Please rewrite every line of the records below as a Markdown table with the columns "Row" and "Line," numbering the rows and skipping blank lines. Leave the pictures out of your answer.

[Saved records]
·····

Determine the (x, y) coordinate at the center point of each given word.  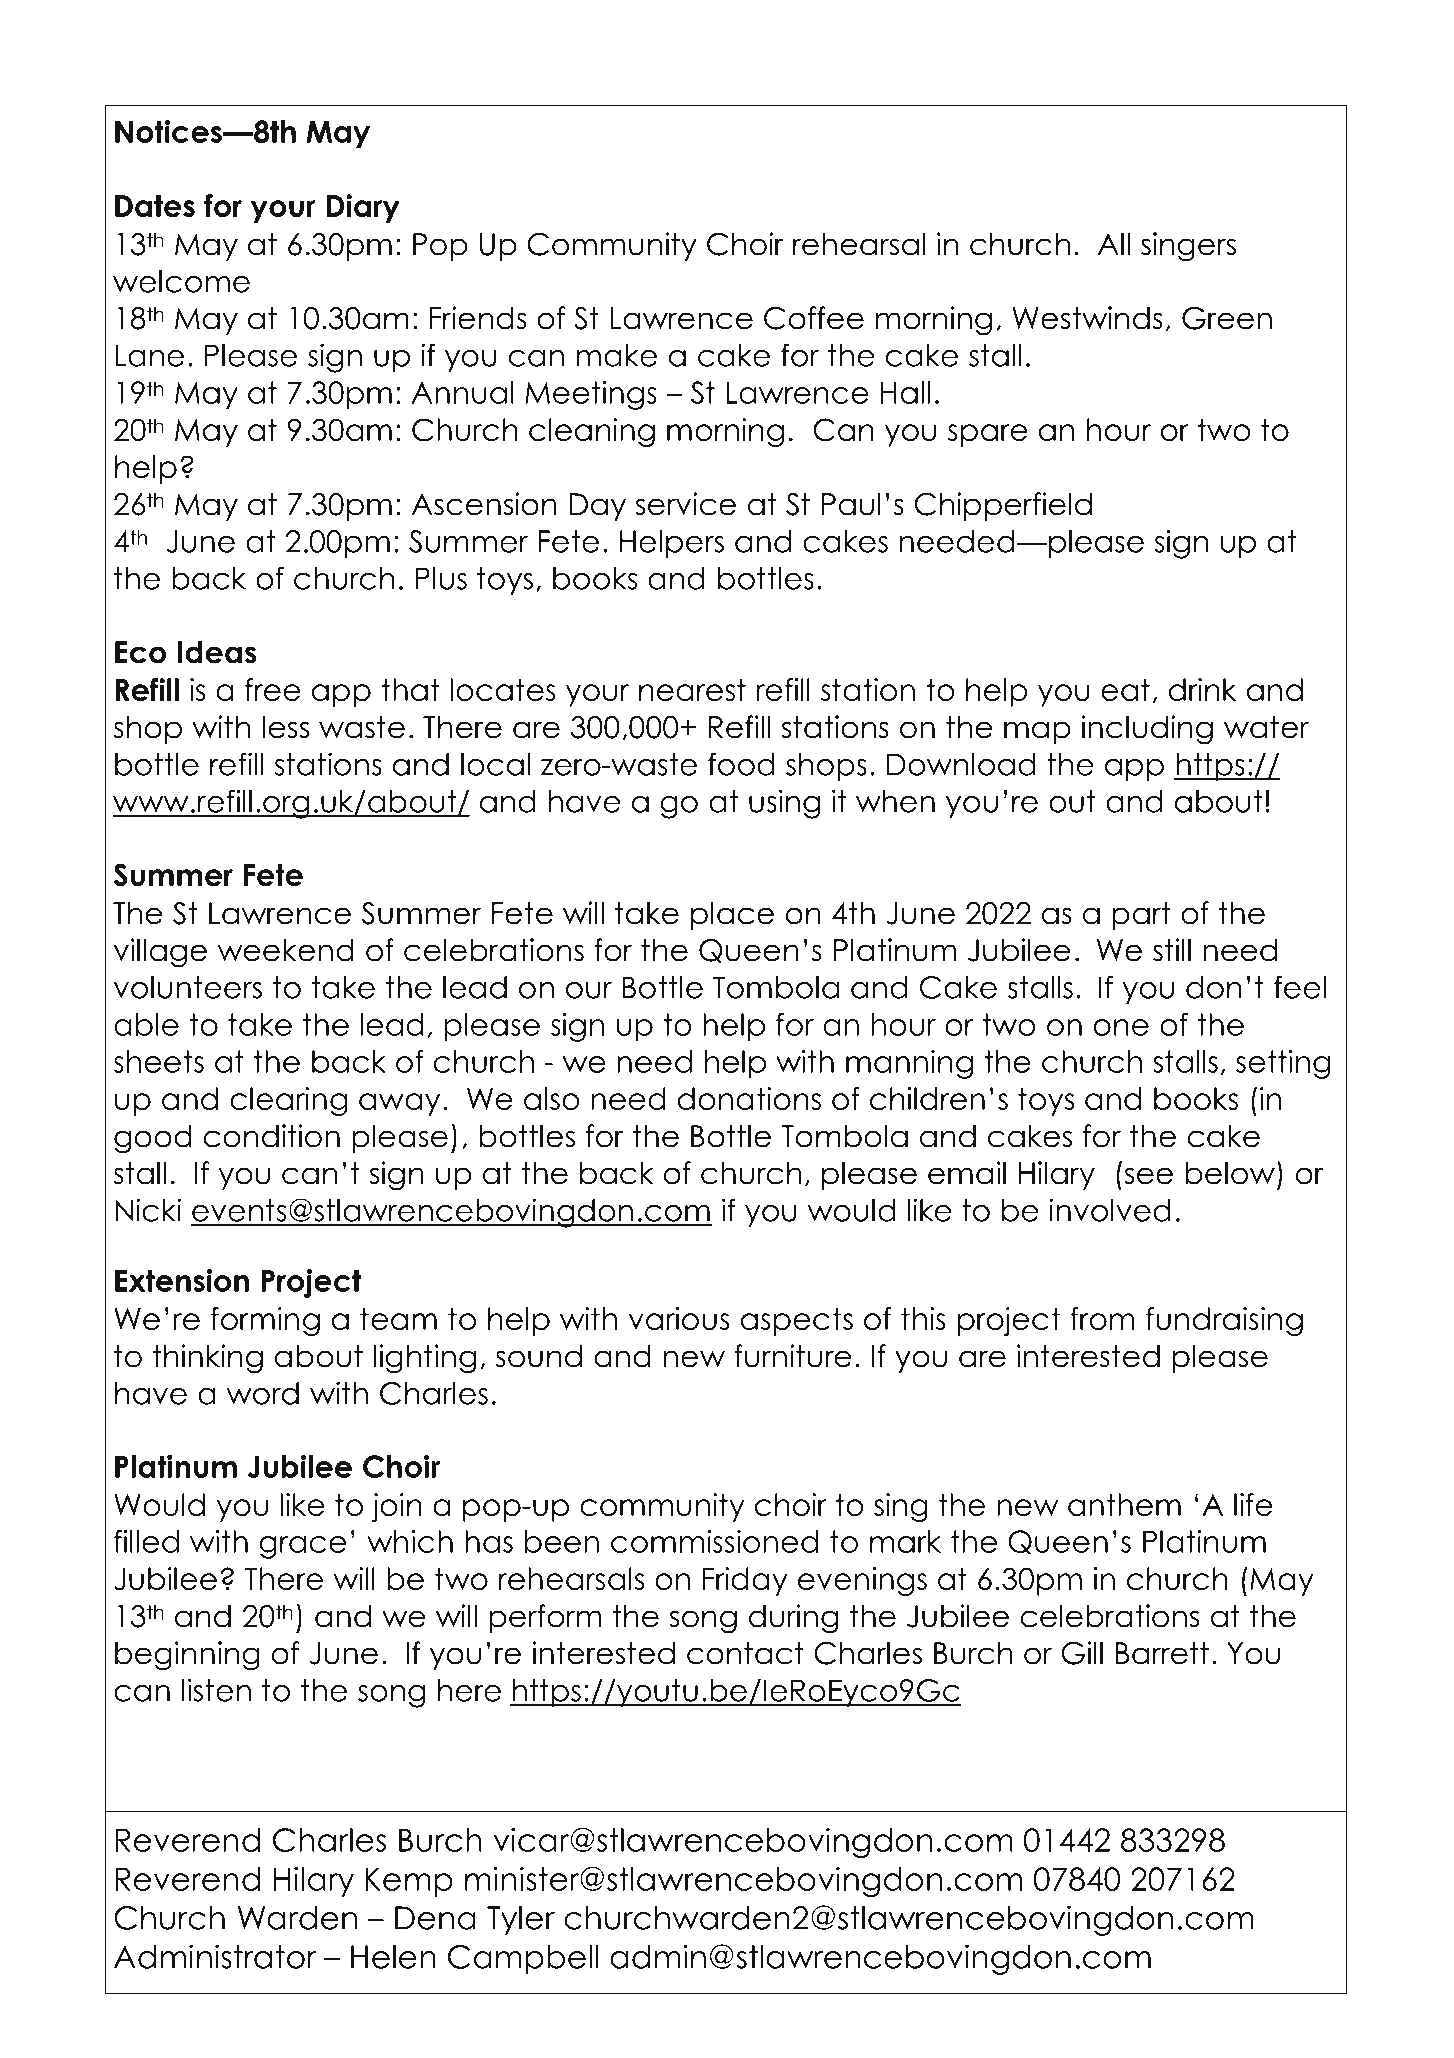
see (1149, 1176)
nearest (692, 689)
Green (1227, 318)
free (273, 689)
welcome (181, 281)
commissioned (714, 1541)
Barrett (1162, 1653)
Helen (393, 1957)
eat (1125, 689)
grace (302, 1547)
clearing (289, 1101)
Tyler (521, 1921)
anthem (1124, 1504)
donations (749, 1098)
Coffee (814, 318)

·····

[RESULT]
| Row | Line |
|---|---|
| 1 | Determine the (x, y) coordinate at the center point of each given word.   |
| 2 | see (1149, 1176) |
| 3 | nearest (692, 689) |
| 4 | Green (1227, 318) |
| 5 | free (273, 689) |
| 6 | welcome (181, 281) |
| 7 | commissioned (714, 1541) |
| 8 | Barrett (1162, 1653) |
| 9 | Helen (393, 1957) |
| 10 | eat (1125, 689) |
| 11 | grace (302, 1547) |
| 12 | clearing (289, 1101) |
| 13 | Tyler (521, 1921) |
| 14 | anthem (1124, 1504) |
| 15 | donations (749, 1098) |
| 16 | Coffee (814, 318) |